Se você está pensando em sair do seu emprego, vale refletir antes de agir. Mudanças de carreira podem ser transformadoras, mas também podem ser precipitadas.

Identifique o que realmente está motivando a insatisfação. É o salário? A liderança? A falta de crescimento? Ou um desalinhamento mais profundo entre seus valores e a cultura da empresa?

Converse antes de decidir. Em muitos casos, uma conversa aberta com o gestor ou com o RH pode abrir portas que pareciam fechadas, como uma promoção, uma mudança de área, um novo projeto.

Planeje a transição com estratégia. Se a decisão for mudar, faça isso com suporte. Profissionais de recolocação podem ajudar a mapear oportunidades alinhadas ao seu perfil, negociar melhores condições e evitar movimentações impulsivas.

Invista nas competências certas. As habilidades mais demandadas no agro em 2026, segundo o ManpowerGroup, incluem letramento digital, capacidade analítica e habilidades interpessoais. Desenvolvê-las aumenta seu valor no mercado e seu poder de negociação.


Reter talentos é cuidar de pessoas, e esse é o nosso trabalho

Na Curcioli, trabalhamos dos dois lados dessa equação. Ajudamos empresas a encontrar os profissionais certos e ajudamos profissionais a encontrar as empresas certas. Porque quando há alinhamento entre o talento e a organização, a retenção acontece naturalmente.

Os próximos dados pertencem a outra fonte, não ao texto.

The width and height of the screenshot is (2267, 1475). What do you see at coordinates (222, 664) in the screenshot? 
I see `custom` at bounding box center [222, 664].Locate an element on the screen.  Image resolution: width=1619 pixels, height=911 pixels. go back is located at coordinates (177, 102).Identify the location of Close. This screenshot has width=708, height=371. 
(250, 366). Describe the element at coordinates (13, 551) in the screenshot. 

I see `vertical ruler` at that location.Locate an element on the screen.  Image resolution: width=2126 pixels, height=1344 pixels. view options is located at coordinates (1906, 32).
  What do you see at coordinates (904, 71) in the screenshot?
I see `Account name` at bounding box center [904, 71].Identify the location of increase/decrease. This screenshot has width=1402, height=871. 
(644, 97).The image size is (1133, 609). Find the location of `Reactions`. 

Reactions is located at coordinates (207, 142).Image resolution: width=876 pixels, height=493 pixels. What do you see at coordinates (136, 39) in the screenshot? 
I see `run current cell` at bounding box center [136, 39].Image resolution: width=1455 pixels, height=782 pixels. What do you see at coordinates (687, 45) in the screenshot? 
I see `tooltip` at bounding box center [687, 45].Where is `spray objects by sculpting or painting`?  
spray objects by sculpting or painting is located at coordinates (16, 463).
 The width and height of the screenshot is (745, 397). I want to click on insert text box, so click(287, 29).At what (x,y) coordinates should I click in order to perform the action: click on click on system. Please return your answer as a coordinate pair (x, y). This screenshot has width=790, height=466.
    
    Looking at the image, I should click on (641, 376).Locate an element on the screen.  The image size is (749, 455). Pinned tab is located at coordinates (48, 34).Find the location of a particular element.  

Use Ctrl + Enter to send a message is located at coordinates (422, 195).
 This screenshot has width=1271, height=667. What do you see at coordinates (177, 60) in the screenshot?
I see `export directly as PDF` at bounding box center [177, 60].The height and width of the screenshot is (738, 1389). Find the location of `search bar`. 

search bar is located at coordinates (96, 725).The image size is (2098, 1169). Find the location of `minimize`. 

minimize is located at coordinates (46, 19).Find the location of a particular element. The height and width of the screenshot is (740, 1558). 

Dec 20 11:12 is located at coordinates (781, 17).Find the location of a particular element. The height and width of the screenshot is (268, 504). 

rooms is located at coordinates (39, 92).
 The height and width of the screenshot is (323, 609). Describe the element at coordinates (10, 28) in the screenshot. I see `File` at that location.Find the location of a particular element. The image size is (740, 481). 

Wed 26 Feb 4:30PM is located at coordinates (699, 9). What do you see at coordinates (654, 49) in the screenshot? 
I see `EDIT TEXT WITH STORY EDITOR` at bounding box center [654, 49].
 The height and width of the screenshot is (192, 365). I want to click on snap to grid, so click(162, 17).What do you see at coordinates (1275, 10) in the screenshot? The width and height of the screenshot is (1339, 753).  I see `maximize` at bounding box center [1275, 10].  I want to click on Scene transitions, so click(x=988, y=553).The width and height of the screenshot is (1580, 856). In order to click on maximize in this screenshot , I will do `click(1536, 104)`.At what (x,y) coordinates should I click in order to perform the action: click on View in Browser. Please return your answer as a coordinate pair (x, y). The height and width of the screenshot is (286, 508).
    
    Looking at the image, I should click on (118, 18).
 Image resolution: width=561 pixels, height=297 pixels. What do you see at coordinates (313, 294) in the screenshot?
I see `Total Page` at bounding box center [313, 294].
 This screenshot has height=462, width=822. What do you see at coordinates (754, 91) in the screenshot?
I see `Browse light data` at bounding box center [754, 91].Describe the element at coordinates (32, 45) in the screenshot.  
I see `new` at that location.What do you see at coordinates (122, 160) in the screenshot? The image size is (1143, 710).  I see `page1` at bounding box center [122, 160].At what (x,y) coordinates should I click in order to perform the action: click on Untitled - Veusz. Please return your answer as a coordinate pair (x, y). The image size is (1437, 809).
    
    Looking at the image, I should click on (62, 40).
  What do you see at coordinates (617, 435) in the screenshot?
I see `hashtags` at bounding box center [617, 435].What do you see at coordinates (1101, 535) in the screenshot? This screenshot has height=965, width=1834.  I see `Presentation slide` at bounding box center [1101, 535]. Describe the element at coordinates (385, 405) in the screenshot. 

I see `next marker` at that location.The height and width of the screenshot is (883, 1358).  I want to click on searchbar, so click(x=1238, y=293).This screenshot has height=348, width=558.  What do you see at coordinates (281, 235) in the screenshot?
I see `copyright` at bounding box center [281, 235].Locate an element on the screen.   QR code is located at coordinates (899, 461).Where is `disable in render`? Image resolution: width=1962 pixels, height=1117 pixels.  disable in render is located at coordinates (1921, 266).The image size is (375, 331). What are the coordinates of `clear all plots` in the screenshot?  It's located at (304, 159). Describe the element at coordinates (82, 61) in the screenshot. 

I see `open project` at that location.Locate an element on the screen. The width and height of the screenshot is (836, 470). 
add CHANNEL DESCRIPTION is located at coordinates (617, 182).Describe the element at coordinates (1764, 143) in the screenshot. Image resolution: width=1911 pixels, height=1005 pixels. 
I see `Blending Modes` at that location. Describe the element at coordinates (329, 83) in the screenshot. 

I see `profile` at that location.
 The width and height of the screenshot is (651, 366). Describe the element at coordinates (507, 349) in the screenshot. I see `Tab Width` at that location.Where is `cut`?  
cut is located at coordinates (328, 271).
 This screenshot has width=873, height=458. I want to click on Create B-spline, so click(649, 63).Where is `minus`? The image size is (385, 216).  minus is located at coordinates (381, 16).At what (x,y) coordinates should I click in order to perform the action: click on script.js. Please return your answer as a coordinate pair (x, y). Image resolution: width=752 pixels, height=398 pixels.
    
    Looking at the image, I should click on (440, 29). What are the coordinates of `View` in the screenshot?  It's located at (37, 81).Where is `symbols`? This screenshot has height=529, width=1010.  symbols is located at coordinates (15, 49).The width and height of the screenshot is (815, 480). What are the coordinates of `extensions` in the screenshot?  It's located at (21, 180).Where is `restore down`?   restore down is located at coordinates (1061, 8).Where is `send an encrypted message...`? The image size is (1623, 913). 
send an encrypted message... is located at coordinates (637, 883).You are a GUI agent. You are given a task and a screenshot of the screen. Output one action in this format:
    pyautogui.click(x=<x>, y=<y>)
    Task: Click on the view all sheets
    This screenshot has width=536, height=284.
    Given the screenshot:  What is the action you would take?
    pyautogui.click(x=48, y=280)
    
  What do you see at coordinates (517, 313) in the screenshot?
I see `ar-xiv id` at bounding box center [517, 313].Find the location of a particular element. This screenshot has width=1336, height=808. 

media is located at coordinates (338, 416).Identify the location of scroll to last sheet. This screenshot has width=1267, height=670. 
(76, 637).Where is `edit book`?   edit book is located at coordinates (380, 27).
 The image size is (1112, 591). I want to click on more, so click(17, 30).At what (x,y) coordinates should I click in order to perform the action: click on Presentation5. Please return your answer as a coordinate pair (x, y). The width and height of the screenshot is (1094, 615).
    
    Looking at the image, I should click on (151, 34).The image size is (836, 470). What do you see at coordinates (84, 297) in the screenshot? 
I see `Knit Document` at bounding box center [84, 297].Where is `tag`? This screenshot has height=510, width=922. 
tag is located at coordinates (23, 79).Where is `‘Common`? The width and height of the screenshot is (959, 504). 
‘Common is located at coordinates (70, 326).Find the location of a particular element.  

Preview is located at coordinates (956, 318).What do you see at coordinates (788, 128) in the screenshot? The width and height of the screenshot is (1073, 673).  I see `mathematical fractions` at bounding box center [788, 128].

No setor agro e sucroenergético, onde a escassez de talentos é crônica e a rotatividade custa caro, uma gestão de pessoas bem estruturada não é luxo, mas sobrevivência.

Se a sua empresa precisa de apoio em recrutamento, seleção ou outplacement, ou se você, como profissional, está repensando sua carreira e quer fazer isso com estratégia, estamos aqui para conversar.

Reter talentos não é sobre prender pessoas. É sobre criar razões para que elas queiram ficar.


Perguntas frequentes sobre retenção de talentos

O que é retenção de talentos?
Retenção de talentos é o conjunto de estratégias que uma empresa adota para manter seus profissionais mais qualificados e engajados na organização, reduzindo a rotatividade e os custos associados a desligamentos e novas contratações.

Qual é a taxa de turnover no Brasil em 2026?
Segundo o Mapa do Cenário de Gestão de Pessoas da Sólides, o turnover médio brasileiro é de 51,3% ao ano, o mais alto do mundo. A Robert Half também aponta crescimento de 56% na rotatividade em relação ao período pré-pandemia.

Quanto custa perder um funcionário?
Estudos da Robert Half e de consultorias como a Gallup estimam que o custo de reposição de um profissional varia entre 50% e 200% do seu salário anual, considerando despesas com rescisão, recrutamento, treinamento e perda de produtividade durante a transição.

Por que a retenção de talentos é mais difícil no agronegócio?
O setor enfrenta desafios específicos: escassez de mão de obra qualificada, operações em regiões remotas, sazonalidade das atividades, competição com outros setores por profissionais técnicos e uma cultura organizacional que, em muitos casos, ainda está em transição para modelos de gestão mais modernos.

O que mais influencia a decisão de um profissional de ficar ou sair de uma empresa?
De acordo com a Robert Half, os três principais fatores são remuneração adequada, perspectiva de crescimento na carreira e qualidade de vida. Liderança preparada e cultura organizacional saudável também aparecem como determinantes na decisão de permanência.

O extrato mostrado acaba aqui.